PATRIMOINE. Les bâtiments anciens et classés pourraient devenir producteurs d'énergie grâce à l'installation de (discrètes) centrales de toiture. Une mesure qui figure dans le "Plan Solaire", dévoilé ce jeudi 28 juin 2018 par Sébastien Lecornu, secrétaire d'Etat à la Transition écologique et solidaire. Les associations de défense du patrimoine n'y sont pas hostiles.

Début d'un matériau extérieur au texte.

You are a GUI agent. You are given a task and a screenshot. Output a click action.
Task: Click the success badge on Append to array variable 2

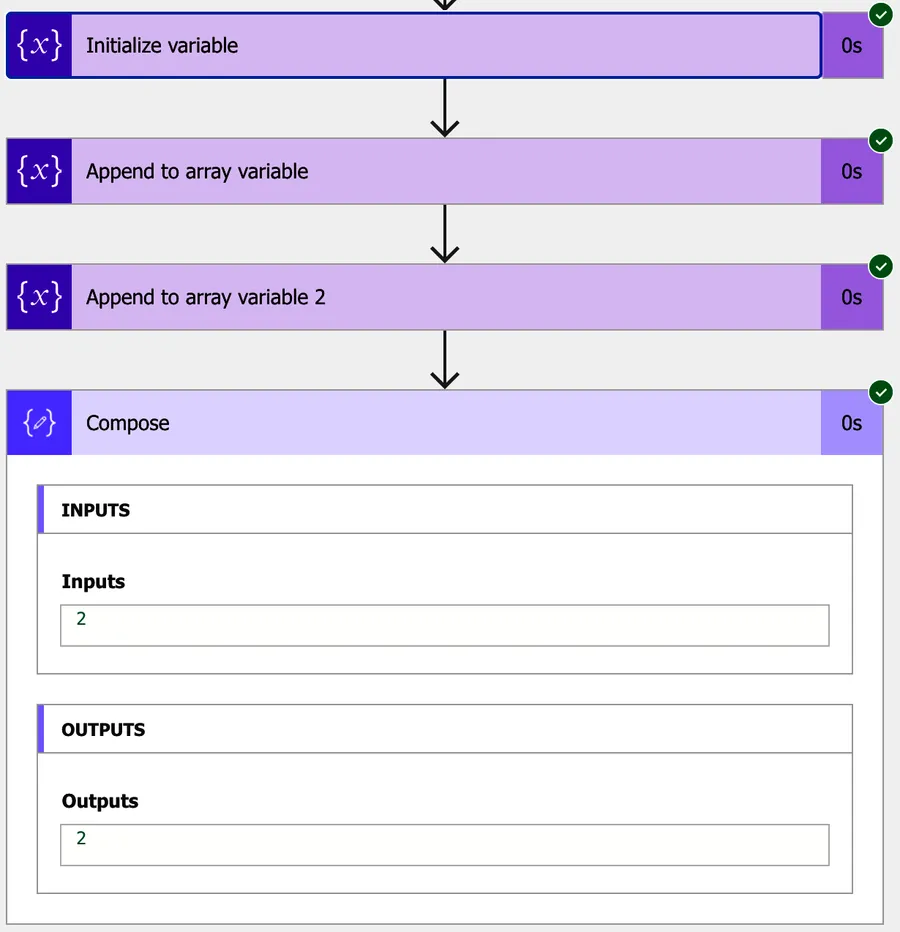coord(880,266)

Sébastien Lecornu s'active pour composer le mix énergétique français de demain. Le secrétaire d'Etat à la Transition écologique et solidaire a donc dévoilé les mesures du "Plan Solaire" issues des propositions du groupe de travail sur le photovoltaïque qu'il a présidé au printemps. Et l'une de ces mesures porte sur les bâtiments classés qui pourront, à l'avenir, s'engager dans la transition énergétique en produisant une partie de leur électricité grâce à ces installations solaires en toiture.

 

Intégration esthétiquement convaincante

 

Les architectes des bâtiments de France autorisent déjà, à l'heure actuelle, l'installation de "tuiles solaires discrètes", sur certains édifices. Mais le gouvernement souhaite aller plus loin, tant que l'esthétique des monuments est respectée. Alain de la Bretesche, avocat et président de l'association Patrimoine-Environnement, nous explique : "Nous sommes sur une ligne de discussion autour du photovoltaïque et d'un travail spécifique sur les monuments historiques. Notre état d'esprit est que nous en avons assez de nous battre contre les éoliennes et que nous souhaitons nous occuper d'autre chose pour trouver des solutions à la transition énergétique. Et nos réflexions montrent que nous n'avons pas d'a priori contre le photovoltaïque, c'est clair". Cependant, comme le souligne le défenseur du patrimoine, il sera plus simple d'intégrer des capteurs solaires à certains endroits qu'à d'autres : "Sur le monument même ? Non. Mais sur les communs, les dépendances, les écuries, pourquoi pas ? Cela mérite réflexion, nous ne sommes pas dans la querelle idéologique. Nous pensons que le photovoltaïque peut faire beaucoup de progrès, il en a déjà fait énormément". Le président de Patrimoine-Environnement estime que pour favoriser l'intégration technique et esthétique des panneaux, les travaux de R&D des industriels devraient être soutenus par les ministères dans le cadre du Plan des Investissements d'Avenir. Le but serait d'obtenir des systèmes qui se confondent parfaitement avec des tuiles ou des ardoises, à la façon du Solar Roof présenté par Tesla. "Tout cela est tout à fait intelligent", ajoute Alain de la Bretesche, qui annonce que son association milite pour le développement d'autres énergies alternatives comme la méthanisation, la géothermie ou les énergies marines, y compris l'éolien offshore… mais flottant, puisqu'il peut être déployé plus loin des côtes.

 

 

Tout sauf les éoliennes !

 

De son côté, Julien Lacaze, vice-président de la Société de protection des paysages et de l'esthétique de la France (SPPEF), précise à Batiactu : "Nous sommes favorables à cette solution. Les résultats peuvent être étonnants en la matière, notamment en ce qui concerne la texture des produits posés. Ce type de technologies ne se voit pas, à l'instar de la géothermie, par opposition aux éoliennes. C'est donc l'une des pistes qui permet de concilier la défense de l'environnement et la protection des paysages. Nous n'en sommes qu'à la préhistoire en la matière, mais les techniques évoluent rapidement et nous suivons cela. Il y a d'autres choses à faire que de couvrir la France d'éoliennes, ce qui représente une solution d'hier, et non d'aujourd'hui". Les deux représentants d'associations de défense du patrimoine ne semblent donc pas inquiets à la perspective de voir des entreprises travailler sur des charpentes en bois, datant potentiellement de plusieurs siècles, et y installer des systèmes électriques complexes. Alain de la Bretesche reprend : "Pour les gens du bâtiment, il y aura du boulot. Pour les monuments historiques et leurs abords, les sites remarquables et les secteurs sauvegardés, il y aura de toute façon une intervention des architectes des bâtiments de France, qui seront de bon conseil. Mais évidemment, il ne faudra pas se lancer tête baissée". L'association Patrimoine-Environnement appelle donc au lancement d'expérimentations, en concertation avec les propriétaires des bâtiments et les défenseurs du patrimoine. Sébastien Lecornu a d'ailleurs déclaré au journal Le Parisien : "En septembre, nous financerons une dizaine de projets innovants. Nous espérons ainsi amorcer la pompe de la technologie française".